This week has been a pretty significant one in the history of space exploration, as no less than three different space probes achieved important milestones in their missions.
At 5:33am GMT on 1st January, the New Horizons probe passed within 3500km of a 33km-long object named Ultima Thule (a Latin phrase used historically to describe places beyond the edge of the map) – at 6.5 billion km from Earth, this was the most distant object in the Solar System ever to be encountered by a probe. After New Horizons accomplished the first flyby of Pluto in 2015, astronomers were keen to attempt another encounter with an object in the Kuiper Belt, the area of the Solar System beyond the orbits of the eight planets.

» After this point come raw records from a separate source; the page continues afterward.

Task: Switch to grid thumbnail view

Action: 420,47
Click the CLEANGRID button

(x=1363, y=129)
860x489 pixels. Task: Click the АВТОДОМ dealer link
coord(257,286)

As described here by Alex Parker, the search for a suitable target had resulted in the discovery of Ultima Thule – or 2014 MU69 – in 2014. It is of particular interest for being a “Cold Classical” Kuiper Belt object; the fact that the plane of its orbit is similar to those of the planets suggests that it hasn’t been significantly disturbed since the Solar System was first formed, essentially making it a space fossil.
It will now take New Horizons almost two years to send all of its data back across billions of kilometres to Earth, including the best pictures of Ultima Thule. What we have seen so far reveals that Ultima Thule is actually two objects that have combined into one, in a snowman shape – though this had already been deduced by observing exactly how Ultima Thule eclipsed the light of a star that it passed in front of – and that it is a red colour. As for New Horizons, it has enough fuel left for an encounter with one more object as it continues its journey through the Kuiper Belt.

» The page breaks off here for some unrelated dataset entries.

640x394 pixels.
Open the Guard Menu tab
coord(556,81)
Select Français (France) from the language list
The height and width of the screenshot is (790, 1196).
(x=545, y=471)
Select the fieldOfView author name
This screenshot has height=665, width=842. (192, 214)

Then, on 3rd January, a Chinese probe named Chang’e 4 made a soft touchdown on the far side of the Moon – something that no lunar lander has ever done before. The obvious challenge of exploring the Moon’s non-Earth-facing side is that from there, a spacecraft cannot directly communicate with Earth. In the days of the Apollo program, geologist-astronaut Harrison Schmitt proposed a manned far-side landing using relay satellites for communication, but the idea was rejected for being both too risky and expensive. Now, China has achieved the feat (albeit with an unmanned spacecraft) using their own relay satellite in a precise orbit. Having touched down in the Von Karman crater in the Moon’s southern hemisphere, and deployed a rover, Chang’e 4 will now explore the geology of the far side; it is also carrying a spectrometer to pick up radio waves from the Sun and elsewhere (on the far side, there will be no interference from Earth), plus some insect and plant specimens.
These two accomplishments were pretty well publicised in the media, but there was also a third probe that made history on 31st December: OSIRIS-REx went into orbit around the asteroid Bennu, the smallest object that a probe has ever orbited. After being launched in September 2016, OSIRIS-REx caught up with Bennu – which follows an elliptical orbit, spending most of its time between Earth and Mars – on 3rd December; as they orbited the Sun together, the probe performed a number of flybys back and forth around the asteroid before making its orbital insertion. As Bennu only has a diameter of around 500m, its gravity is negligible; OSIRIS-REx must orbit about a mile from the asteroid’s centre, and so slowly that it takes 62 hours to complete one revolution. In 2020, the probe will fly down to try and collect a sample from Bennu’s surface, which it will then return to Earth in 2023.
Meanwhile, there’s more news: the Falcon 9 carrying SpaceX’s Crew Dragon spacecraft has been rolled out to Launch Pad 39A at Cape Canaveral, before its first unmanned test launch – if this mission is successful, SpaceX will be one step closer to sending astronauts to the International Space Station!